A Dialogue Pipeline
When I start at a studio, I almost always find myself building or rebuilding a pipeline for game dialogue.
I wanted to write down here some things I’ve learned about that, my reasoning behind it, and where it bridges the gap between other pieces of gamedev. I hope there’s something here you’ll find useful.
This is a bit of a brain dump and there’s a lot here. Forgive me if I’ve made too many assumptions!
So what do I mean by dialogue here?
Characters talking. To each other, or to the player.
In (many) games, this dialogue is presented to the user in two ways at the same time:
- As text, on your screen. For example, as subtitles, each line of text normally attributed to a particular character.
- As audio, played through your speakers. These lines are normally linked to a “source” object in your gameplay space, such as a 3D character.
Some games only have text. And that’s fine. There are probably some things that I’m going to say which are still useful to you.

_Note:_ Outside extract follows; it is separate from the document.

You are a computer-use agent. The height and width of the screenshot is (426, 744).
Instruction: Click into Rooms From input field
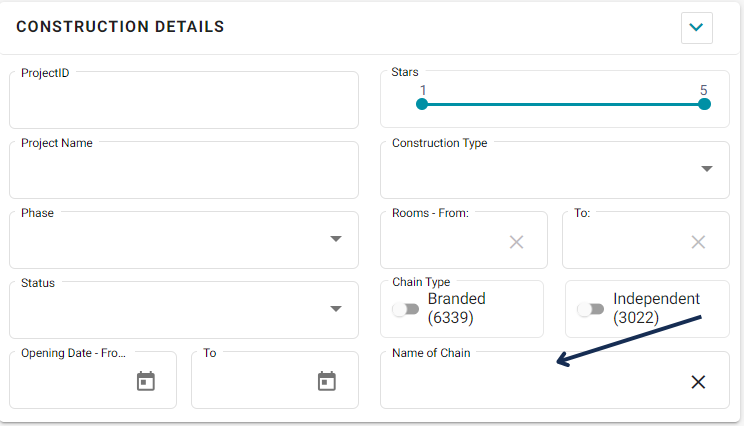point(445,242)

Some games only have audio, and frankly if you can’t provide subtitles you should know better. :-)
So what I’m going to discuss here is this combination — text and audio, both representing the same spoken line of dialogue.
Some Common Production Elements
Before laying out my general approach to this, here are some facts which are often true about a production pipeline for dialogue:
- Dialogue starts as text. Whether written in Word, in a Google Sheet, as a script in Final Draft, in Ink files, or in Articy Draft, dialogue starts as text. And probably very rough text, which then needs to be rewritten and refined until it’s acceptable.
- Text lines are used to prototype. Dialogue lines are often tested in-game simply as subtitles as the game develops, because nothing has been recorded yet.
- Text lines evolve into subtitles. Eventually our text lines will be polished to become proper subtitles, and shipped with the game.
- Text lines are localised. At some point during production those text lines will be sent for localisation, and the localised version of each line for each supported language will be added to the game. These are rarely done all at the same time — often the bulk of the localisation might be done in one delivery, but others might come in later for last-minute lines.
- Text lines evolve into rough audio. Often during testing, particularly for timings, dialogue will be scratch recorded by developers or generated using text-to-speech tools and turned into audio files. These audio files will often be terrible. But they are very useful in testing, so that we can hear that audio events are firing at the right time, and so that we can rough out timings.
- Rough audio is replaced with studio recordings. Exactly when this happens depends on the scene and timing. Particularly for animation, some scene dialogue may be recorded with the proper actors very early on. But usually there is a late-phase recording of final dialogue — it’s rare that everything is done at the same time, which means pipelines need to cope with irregular deliveries of studio audio.
- Text lines are re-edited based on studio audio. Often the actual words in the lines change in the recording studio, as the actors and directors work together to polish the delivery and give a better performance.
- Studio audio is processed to add effects. For example, adding spatial effects such as echo; or radio effects, or monster effects, all sorts of things!
- Multiple language audio is added. Sometimes the whole recording process happens again for multiple languages.
A Dialogue Pipeline?
There’s a lot to keep track of here. In particular some things I care about are: What state is a particular line in? Has it been edited? Is it ready to record? Has it already been recorded? Which actor needs to record it, for which character? What audio processing needs to be done on it? Fundamentally, how much more work do we still need to do to finish this game?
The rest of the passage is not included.